PROBLEM TO SOLVE: Starting with the line with "Image resolution: width=1294" and going on through the line with "Click the page", write those lines again with "icon" swapped for "symbol" and everything else left as it is. Give only those lines.

INPUT FOR THIS TASK:
──────────────────────────────

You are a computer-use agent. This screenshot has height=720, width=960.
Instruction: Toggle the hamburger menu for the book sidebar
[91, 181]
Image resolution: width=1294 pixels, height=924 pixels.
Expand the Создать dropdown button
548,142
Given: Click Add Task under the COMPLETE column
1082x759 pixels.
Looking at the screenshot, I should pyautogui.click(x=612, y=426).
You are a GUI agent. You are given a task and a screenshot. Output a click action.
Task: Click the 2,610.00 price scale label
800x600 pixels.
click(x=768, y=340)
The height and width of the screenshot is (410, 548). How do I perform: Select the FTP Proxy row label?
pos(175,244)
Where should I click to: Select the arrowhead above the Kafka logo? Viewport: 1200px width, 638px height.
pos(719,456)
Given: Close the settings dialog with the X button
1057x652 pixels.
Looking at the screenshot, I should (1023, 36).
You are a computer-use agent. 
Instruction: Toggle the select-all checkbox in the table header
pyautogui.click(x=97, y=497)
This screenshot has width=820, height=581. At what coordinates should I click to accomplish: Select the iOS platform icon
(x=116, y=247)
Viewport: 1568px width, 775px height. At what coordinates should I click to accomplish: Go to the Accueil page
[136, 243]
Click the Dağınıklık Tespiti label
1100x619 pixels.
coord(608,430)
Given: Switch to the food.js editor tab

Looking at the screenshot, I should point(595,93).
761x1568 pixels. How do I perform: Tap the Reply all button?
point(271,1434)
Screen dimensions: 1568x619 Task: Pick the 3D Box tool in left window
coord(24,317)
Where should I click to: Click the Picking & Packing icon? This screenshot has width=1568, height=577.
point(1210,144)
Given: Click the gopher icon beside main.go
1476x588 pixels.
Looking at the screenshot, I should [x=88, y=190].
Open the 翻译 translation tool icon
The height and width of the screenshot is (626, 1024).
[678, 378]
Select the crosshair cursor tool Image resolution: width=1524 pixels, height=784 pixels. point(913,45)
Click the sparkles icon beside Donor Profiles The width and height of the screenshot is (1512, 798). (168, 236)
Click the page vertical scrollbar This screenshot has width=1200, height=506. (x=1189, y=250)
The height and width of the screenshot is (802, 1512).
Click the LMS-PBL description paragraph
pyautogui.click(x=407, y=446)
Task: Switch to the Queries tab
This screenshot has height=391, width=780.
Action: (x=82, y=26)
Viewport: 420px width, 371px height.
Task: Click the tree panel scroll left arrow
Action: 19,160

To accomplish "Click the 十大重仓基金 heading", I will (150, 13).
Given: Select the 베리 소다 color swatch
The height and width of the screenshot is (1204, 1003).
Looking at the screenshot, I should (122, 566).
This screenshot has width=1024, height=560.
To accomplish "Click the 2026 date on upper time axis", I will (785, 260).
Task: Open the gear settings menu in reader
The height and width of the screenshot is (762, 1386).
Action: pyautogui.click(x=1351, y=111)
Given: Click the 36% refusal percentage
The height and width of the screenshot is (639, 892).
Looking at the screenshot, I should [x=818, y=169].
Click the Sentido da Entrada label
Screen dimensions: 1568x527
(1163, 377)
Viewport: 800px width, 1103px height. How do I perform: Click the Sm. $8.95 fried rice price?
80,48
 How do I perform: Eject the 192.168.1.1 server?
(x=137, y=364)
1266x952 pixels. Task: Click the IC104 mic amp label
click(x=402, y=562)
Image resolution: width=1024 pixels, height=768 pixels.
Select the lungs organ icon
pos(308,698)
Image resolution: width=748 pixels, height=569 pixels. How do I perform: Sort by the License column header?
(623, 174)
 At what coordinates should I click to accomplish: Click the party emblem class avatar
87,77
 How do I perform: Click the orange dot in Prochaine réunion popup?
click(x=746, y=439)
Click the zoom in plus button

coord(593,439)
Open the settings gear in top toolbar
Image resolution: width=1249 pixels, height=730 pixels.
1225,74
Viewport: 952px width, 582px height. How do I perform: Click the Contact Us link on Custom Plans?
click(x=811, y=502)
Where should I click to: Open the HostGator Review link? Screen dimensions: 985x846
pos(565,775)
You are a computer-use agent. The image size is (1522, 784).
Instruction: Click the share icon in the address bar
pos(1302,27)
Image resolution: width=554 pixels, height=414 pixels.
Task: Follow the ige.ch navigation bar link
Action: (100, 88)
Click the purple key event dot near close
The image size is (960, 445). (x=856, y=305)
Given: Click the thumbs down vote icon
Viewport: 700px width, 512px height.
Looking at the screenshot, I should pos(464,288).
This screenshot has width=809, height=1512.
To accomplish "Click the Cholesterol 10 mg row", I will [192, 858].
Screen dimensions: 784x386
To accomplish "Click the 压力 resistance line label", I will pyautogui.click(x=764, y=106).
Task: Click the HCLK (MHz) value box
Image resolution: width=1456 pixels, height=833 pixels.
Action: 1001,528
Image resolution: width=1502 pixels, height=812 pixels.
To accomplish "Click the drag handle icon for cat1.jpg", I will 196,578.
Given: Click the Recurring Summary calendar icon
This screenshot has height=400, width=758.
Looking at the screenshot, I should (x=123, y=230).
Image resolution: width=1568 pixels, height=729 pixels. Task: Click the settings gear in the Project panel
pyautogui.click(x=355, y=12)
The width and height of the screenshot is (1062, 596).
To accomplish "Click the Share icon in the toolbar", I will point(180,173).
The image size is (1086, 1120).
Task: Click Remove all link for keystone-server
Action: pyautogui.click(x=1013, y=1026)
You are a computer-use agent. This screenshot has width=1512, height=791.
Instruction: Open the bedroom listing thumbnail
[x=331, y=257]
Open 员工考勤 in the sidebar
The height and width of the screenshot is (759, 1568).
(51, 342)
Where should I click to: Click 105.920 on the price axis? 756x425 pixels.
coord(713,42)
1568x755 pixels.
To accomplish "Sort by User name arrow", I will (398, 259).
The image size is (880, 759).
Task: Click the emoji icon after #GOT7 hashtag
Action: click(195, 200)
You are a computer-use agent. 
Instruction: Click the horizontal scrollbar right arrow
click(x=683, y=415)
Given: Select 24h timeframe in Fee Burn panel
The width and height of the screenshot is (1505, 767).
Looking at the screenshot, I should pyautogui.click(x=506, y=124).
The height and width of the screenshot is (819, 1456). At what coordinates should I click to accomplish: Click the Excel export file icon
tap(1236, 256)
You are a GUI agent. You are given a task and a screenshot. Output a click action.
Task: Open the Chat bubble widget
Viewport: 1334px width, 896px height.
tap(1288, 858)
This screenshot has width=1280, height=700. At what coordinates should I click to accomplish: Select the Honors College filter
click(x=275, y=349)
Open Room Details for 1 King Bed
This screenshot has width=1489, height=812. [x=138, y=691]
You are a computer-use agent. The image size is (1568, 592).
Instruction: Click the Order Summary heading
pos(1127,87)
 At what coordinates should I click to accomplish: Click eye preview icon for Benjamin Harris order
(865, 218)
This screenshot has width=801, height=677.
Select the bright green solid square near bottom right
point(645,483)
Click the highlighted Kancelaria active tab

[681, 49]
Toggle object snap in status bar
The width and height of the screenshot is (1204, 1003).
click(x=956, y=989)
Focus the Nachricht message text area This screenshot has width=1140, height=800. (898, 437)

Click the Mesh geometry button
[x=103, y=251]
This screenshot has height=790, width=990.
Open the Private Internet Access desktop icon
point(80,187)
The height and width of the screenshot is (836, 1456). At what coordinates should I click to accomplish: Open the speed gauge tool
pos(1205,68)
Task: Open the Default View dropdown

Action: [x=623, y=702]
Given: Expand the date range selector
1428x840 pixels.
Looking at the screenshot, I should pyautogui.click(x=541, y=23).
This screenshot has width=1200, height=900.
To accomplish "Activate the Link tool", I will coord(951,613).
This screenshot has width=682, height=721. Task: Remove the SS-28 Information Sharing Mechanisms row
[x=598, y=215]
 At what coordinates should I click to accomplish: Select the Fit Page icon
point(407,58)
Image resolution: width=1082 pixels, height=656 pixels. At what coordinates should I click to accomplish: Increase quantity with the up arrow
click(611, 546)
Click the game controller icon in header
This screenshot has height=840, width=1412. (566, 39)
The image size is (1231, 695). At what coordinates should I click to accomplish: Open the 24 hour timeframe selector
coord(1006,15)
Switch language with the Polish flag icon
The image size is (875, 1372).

──────────────────────────────

SOLUTION TO THE PROBLEM:
Image resolution: width=1294 pixels, height=924 pixels.
Expand the Создать dropdown button
548,142
Given: Click Add Task under the COMPLETE column
1082x759 pixels.
Looking at the screenshot, I should pyautogui.click(x=612, y=426).
You are a GUI agent. You are given a task and a screenshot. Output a click action.
Task: Click the 2,610.00 price scale label
800x600 pixels.
click(x=768, y=340)
The height and width of the screenshot is (410, 548). How do I perform: Select the FTP Proxy row label?
pos(175,244)
Where should I click to: Select the arrowhead above the Kafka logo? Viewport: 1200px width, 638px height.
pos(719,456)
Given: Close the settings dialog with the X button
1057x652 pixels.
Looking at the screenshot, I should (1023, 36).
You are a computer-use agent. 
Instruction: Toggle the select-all checkbox in the table header
pyautogui.click(x=97, y=497)
This screenshot has width=820, height=581. At what coordinates should I click to accomplish: Select the iOS platform symbol
(x=116, y=247)
Viewport: 1568px width, 775px height. At what coordinates should I click to accomplish: Go to the Accueil page
[136, 243]
Click the Dağınıklık Tespiti label
1100x619 pixels.
coord(608,430)
Given: Switch to the food.js editor tab

Looking at the screenshot, I should point(595,93).
761x1568 pixels. How do I perform: Tap the Reply all button?
point(271,1434)
Screen dimensions: 1568x619 Task: Pick the 3D Box tool in left window
coord(24,317)
Where should I click to: Click the Picking & Packing symbol? This screenshot has width=1568, height=577.
point(1210,144)
Given: Click the gopher symbol beside main.go
1476x588 pixels.
Looking at the screenshot, I should [x=88, y=190].
Open the 翻译 translation tool symbol
The height and width of the screenshot is (626, 1024).
[678, 378]
Select the crosshair cursor tool Image resolution: width=1524 pixels, height=784 pixels. point(913,45)
Click the sparkles symbol beside Donor Profiles The width and height of the screenshot is (1512, 798). (168, 236)
Click the page vertical scrollbar This screenshot has width=1200, height=506. (x=1189, y=250)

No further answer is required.